**WHAT THE EXERCISE ASKS:** Go to the line containing "1315x728 pixels." in the records below and print it and every following line exactly, on through the line containing "Given: Click the phone", then stop.

(Dataset excerpts)
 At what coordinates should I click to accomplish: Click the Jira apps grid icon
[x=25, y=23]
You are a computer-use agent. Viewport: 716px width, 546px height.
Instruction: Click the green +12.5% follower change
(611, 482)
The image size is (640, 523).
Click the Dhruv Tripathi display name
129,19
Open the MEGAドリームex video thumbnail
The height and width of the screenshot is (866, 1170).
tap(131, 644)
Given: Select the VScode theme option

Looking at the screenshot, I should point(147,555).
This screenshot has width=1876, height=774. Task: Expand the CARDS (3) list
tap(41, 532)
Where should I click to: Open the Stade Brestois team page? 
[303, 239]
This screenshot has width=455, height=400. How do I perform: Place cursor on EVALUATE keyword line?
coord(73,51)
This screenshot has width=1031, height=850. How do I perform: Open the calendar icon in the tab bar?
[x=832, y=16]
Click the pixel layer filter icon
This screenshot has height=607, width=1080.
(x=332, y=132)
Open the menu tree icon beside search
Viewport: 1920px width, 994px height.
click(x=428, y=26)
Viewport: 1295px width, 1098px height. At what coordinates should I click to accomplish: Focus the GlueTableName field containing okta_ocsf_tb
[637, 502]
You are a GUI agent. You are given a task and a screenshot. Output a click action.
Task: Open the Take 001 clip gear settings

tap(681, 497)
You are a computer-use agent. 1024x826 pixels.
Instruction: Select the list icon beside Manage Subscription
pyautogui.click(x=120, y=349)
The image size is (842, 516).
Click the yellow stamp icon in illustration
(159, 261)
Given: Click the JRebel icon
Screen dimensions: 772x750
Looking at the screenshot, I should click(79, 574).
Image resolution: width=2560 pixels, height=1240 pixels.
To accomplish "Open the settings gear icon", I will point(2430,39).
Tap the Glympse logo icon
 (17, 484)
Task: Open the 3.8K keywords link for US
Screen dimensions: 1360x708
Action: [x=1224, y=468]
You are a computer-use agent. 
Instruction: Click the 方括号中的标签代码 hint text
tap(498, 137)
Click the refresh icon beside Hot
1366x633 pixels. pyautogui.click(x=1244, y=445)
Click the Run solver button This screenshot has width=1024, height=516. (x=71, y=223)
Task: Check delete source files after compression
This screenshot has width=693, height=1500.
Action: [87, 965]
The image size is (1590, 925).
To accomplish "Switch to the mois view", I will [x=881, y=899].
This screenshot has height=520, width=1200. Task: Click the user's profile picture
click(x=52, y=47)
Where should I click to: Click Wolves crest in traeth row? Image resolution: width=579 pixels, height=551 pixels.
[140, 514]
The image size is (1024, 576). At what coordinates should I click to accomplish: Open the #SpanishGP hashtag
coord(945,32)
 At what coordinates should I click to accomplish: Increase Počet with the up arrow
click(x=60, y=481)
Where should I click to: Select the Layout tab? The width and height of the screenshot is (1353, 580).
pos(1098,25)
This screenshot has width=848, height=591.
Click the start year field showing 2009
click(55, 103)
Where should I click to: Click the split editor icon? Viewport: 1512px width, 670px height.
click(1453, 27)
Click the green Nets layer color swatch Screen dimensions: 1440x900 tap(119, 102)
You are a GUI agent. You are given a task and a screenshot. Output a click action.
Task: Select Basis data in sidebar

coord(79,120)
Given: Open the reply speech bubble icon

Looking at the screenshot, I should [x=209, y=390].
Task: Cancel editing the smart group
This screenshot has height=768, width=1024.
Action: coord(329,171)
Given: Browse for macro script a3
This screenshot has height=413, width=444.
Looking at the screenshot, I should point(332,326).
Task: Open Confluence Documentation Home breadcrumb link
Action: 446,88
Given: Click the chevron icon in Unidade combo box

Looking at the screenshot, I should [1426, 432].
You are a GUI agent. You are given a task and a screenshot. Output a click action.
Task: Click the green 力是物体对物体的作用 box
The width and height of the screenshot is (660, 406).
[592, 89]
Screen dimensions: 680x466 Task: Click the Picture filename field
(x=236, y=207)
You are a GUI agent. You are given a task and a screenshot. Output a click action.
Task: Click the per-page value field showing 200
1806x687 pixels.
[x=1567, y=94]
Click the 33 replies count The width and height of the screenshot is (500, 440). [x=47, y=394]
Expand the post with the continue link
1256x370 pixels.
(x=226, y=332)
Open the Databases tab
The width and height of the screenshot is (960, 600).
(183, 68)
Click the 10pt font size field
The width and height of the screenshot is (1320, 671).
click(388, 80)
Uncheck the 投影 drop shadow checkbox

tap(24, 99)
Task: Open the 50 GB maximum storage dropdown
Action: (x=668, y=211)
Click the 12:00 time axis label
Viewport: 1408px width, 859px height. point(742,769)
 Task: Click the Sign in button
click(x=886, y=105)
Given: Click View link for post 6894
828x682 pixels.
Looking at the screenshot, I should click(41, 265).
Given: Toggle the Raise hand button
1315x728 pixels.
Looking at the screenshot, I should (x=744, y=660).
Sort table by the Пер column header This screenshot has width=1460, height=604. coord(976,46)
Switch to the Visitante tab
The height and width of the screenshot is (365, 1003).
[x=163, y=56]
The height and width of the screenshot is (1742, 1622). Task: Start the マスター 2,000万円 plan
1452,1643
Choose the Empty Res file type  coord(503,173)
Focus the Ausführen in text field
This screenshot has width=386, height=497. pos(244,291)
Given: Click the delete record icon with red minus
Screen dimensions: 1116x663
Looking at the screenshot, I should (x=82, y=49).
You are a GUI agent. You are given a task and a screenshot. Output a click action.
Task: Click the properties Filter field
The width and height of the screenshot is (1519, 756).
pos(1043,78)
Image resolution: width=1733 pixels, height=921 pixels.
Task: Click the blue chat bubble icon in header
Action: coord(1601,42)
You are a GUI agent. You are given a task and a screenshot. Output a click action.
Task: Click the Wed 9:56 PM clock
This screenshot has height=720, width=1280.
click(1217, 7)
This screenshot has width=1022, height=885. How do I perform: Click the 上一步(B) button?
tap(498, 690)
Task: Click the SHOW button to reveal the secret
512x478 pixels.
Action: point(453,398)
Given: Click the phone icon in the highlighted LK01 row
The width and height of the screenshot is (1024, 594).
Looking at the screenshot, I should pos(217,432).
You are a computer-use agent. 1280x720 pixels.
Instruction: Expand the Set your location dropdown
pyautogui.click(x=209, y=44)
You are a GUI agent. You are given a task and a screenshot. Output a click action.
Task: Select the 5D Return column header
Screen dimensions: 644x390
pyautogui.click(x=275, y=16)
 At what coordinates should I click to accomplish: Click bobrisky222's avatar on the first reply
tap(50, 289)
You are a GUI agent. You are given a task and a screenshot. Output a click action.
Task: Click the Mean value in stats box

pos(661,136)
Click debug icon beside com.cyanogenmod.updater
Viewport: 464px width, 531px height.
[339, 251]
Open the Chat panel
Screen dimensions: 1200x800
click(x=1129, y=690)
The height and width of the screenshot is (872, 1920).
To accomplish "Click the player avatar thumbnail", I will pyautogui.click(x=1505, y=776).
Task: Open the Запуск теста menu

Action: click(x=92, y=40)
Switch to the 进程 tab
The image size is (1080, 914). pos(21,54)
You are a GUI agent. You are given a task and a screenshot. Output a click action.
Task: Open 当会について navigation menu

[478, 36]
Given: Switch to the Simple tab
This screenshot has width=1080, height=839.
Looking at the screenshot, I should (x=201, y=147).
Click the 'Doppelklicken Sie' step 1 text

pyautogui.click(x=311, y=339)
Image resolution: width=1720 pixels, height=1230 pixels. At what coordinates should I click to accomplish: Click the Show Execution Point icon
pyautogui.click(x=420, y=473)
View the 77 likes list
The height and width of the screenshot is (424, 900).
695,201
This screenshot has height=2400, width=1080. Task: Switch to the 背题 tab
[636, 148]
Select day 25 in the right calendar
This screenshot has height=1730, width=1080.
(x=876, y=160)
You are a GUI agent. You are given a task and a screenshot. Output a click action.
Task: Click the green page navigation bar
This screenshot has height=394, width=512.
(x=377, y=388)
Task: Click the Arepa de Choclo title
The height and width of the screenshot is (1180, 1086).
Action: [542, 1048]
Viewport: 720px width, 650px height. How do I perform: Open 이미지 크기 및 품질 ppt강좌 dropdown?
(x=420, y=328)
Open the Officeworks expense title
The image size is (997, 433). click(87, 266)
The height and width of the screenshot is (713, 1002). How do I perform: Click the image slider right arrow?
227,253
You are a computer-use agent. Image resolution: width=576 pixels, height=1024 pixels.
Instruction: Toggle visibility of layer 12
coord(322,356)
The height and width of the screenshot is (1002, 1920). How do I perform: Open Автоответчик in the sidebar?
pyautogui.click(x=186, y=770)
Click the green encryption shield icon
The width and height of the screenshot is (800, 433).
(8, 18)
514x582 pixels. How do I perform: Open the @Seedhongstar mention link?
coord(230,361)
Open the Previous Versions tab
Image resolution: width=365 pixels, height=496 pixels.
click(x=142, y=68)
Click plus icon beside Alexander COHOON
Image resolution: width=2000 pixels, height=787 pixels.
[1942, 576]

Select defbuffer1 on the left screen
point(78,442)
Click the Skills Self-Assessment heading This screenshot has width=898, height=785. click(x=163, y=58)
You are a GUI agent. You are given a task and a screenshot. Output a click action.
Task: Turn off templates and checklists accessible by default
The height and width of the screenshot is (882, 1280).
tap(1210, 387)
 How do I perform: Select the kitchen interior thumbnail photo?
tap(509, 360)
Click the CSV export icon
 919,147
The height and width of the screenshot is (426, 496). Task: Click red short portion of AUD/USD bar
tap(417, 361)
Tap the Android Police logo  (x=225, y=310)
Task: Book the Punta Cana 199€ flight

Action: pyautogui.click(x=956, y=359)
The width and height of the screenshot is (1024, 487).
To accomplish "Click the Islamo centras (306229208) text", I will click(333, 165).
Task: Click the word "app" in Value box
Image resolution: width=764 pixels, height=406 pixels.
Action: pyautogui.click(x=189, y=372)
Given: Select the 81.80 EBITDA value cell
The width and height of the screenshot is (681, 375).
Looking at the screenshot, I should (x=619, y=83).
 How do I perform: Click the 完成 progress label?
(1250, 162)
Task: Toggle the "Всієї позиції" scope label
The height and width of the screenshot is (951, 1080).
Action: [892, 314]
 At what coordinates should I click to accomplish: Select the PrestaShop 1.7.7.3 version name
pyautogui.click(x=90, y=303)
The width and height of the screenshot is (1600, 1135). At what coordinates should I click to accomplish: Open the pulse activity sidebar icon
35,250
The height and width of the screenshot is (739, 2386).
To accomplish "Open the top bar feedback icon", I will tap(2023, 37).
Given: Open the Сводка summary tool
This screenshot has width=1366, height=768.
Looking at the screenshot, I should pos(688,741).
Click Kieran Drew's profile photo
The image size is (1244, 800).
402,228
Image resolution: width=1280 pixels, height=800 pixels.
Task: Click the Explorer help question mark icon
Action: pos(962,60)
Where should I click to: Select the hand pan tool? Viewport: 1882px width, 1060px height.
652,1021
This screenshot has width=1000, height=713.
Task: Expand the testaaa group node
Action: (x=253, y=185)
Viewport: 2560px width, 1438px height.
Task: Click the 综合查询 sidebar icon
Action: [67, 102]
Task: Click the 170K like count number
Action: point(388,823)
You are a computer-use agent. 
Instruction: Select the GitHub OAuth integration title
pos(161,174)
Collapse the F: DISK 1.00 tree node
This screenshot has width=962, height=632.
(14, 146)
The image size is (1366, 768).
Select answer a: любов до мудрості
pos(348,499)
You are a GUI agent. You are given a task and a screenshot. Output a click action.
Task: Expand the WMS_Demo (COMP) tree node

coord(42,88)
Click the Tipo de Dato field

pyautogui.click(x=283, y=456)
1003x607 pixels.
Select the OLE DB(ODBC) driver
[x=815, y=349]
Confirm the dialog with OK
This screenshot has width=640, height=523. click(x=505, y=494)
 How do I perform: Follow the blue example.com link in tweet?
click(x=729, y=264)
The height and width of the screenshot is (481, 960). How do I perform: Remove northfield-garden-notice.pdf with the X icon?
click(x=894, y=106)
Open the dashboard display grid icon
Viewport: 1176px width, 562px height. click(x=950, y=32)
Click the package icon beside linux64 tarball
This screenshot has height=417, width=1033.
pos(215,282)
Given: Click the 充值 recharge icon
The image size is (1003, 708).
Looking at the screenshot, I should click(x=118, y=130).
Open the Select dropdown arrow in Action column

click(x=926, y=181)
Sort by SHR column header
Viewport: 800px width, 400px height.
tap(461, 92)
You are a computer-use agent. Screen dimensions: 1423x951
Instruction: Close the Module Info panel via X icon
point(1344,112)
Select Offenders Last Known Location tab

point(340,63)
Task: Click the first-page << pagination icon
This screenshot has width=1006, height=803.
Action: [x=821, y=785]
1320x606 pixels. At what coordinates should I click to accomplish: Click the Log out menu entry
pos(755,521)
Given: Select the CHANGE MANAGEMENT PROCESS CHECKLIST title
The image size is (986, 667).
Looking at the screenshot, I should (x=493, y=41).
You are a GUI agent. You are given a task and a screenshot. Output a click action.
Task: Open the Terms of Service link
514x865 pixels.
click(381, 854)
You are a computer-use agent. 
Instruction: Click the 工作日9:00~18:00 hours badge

**FINAL ANSWER:**
1315x728 pixels.
Looking at the screenshot, I should (x=744, y=660).
Sort table by the Пер column header This screenshot has width=1460, height=604. coord(976,46)
Switch to the Visitante tab
The height and width of the screenshot is (365, 1003).
[x=163, y=56]
The height and width of the screenshot is (1742, 1622). Task: Start the マスター 2,000万円 plan
1452,1643
Choose the Empty Res file type  coord(503,173)
Focus the Ausführen in text field
This screenshot has width=386, height=497. pos(244,291)
Given: Click the delete record icon with red minus
Screen dimensions: 1116x663
Looking at the screenshot, I should (x=82, y=49).
You are a GUI agent. You are given a task and a screenshot. Output a click action.
Task: Click the properties Filter field
The width and height of the screenshot is (1519, 756).
pos(1043,78)
Image resolution: width=1733 pixels, height=921 pixels.
Task: Click the blue chat bubble icon in header
Action: coord(1601,42)
You are a GUI agent. You are given a task and a screenshot. Output a click action.
Task: Click the Wed 9:56 PM clock
This screenshot has height=720, width=1280.
click(1217, 7)
This screenshot has width=1022, height=885. How do I perform: Click the 上一步(B) button?
tap(498, 690)
Task: Click the SHOW button to reveal the secret
512x478 pixels.
Action: point(453,398)
Given: Click the phone icon in the highlighted LK01 row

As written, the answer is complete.